**Exercise details:**
Read through the listing below and copy each line in which the word "computer" occurs.

**Data to use:**
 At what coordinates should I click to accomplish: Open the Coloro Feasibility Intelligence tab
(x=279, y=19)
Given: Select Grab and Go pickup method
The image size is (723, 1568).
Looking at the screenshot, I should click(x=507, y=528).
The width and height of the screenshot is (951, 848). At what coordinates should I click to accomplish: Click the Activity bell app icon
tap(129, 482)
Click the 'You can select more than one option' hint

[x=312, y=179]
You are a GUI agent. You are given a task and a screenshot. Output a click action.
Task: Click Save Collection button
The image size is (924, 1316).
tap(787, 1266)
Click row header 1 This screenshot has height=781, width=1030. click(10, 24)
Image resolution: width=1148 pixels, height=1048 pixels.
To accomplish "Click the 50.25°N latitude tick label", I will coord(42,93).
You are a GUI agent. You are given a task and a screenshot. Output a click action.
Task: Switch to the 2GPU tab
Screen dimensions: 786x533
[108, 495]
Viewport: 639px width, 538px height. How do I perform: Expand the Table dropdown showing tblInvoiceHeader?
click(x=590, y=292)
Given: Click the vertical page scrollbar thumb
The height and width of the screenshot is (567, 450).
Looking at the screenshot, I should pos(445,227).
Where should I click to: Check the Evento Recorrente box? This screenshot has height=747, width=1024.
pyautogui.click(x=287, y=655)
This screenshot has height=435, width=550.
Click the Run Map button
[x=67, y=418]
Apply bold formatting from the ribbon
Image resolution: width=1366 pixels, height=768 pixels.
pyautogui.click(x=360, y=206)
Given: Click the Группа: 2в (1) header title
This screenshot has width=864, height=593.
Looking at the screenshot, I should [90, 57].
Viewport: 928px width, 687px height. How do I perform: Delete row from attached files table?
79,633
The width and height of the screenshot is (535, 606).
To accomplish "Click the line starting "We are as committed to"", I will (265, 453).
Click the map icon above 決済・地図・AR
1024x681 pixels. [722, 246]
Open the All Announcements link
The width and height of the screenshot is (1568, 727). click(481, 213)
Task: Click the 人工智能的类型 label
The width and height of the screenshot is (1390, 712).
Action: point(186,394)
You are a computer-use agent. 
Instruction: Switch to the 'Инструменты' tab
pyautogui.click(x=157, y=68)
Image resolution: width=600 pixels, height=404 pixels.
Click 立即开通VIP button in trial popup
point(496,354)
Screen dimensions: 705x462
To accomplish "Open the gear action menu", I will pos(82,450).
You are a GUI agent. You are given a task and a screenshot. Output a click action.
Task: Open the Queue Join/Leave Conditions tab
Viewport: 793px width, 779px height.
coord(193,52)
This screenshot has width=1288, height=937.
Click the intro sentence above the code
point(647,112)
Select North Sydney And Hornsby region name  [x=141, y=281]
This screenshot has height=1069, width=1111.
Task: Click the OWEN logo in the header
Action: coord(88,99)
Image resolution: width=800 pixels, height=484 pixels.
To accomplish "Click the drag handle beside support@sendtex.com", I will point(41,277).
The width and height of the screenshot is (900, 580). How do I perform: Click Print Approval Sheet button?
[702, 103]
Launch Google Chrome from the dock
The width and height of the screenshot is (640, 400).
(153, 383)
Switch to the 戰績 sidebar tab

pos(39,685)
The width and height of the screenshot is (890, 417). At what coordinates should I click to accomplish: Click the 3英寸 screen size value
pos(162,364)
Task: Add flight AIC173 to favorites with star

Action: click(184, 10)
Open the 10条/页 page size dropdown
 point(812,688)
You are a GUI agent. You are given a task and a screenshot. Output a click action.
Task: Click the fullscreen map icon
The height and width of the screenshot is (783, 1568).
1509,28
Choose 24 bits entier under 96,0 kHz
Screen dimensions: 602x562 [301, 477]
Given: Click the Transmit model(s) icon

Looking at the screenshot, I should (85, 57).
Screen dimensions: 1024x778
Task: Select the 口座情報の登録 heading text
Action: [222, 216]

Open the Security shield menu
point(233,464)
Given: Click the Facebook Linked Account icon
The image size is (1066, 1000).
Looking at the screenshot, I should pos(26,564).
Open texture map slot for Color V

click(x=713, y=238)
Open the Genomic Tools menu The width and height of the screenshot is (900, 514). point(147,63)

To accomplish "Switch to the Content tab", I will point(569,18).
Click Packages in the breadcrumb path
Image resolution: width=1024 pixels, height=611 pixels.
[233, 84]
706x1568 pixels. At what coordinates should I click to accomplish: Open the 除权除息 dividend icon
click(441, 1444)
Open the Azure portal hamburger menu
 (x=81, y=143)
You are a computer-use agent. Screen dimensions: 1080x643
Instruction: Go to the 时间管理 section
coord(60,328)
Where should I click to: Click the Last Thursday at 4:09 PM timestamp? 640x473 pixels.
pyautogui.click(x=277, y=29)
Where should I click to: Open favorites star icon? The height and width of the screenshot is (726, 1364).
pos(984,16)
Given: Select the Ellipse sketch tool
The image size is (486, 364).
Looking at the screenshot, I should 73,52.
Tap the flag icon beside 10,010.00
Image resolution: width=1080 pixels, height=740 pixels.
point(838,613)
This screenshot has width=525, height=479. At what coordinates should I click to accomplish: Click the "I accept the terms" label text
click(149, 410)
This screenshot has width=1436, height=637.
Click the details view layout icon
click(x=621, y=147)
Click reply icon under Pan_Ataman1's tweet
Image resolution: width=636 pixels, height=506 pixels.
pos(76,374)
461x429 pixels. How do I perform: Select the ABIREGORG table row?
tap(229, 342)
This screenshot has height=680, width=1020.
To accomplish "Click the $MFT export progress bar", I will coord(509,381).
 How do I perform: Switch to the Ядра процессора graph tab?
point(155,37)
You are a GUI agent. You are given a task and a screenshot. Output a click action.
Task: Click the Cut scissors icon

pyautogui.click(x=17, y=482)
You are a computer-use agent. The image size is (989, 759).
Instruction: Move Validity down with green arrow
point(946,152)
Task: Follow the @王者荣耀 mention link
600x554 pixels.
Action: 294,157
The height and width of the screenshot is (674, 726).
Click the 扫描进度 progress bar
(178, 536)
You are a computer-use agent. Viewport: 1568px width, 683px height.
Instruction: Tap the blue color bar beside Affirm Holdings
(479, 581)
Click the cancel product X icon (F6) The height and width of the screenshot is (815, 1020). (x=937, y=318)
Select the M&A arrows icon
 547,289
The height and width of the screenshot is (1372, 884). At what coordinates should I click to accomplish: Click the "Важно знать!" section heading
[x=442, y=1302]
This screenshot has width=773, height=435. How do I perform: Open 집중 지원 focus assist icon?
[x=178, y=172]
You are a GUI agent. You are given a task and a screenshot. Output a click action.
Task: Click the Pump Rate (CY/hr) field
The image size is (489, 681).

**Solution:**
You are a computer-use agent. 
You are a computer-use agent. Screen dimensions: 1080x643
You are a computer-use agent. The image size is (989, 759).
You are a computer-use agent. Viewport: 1568px width, 683px height.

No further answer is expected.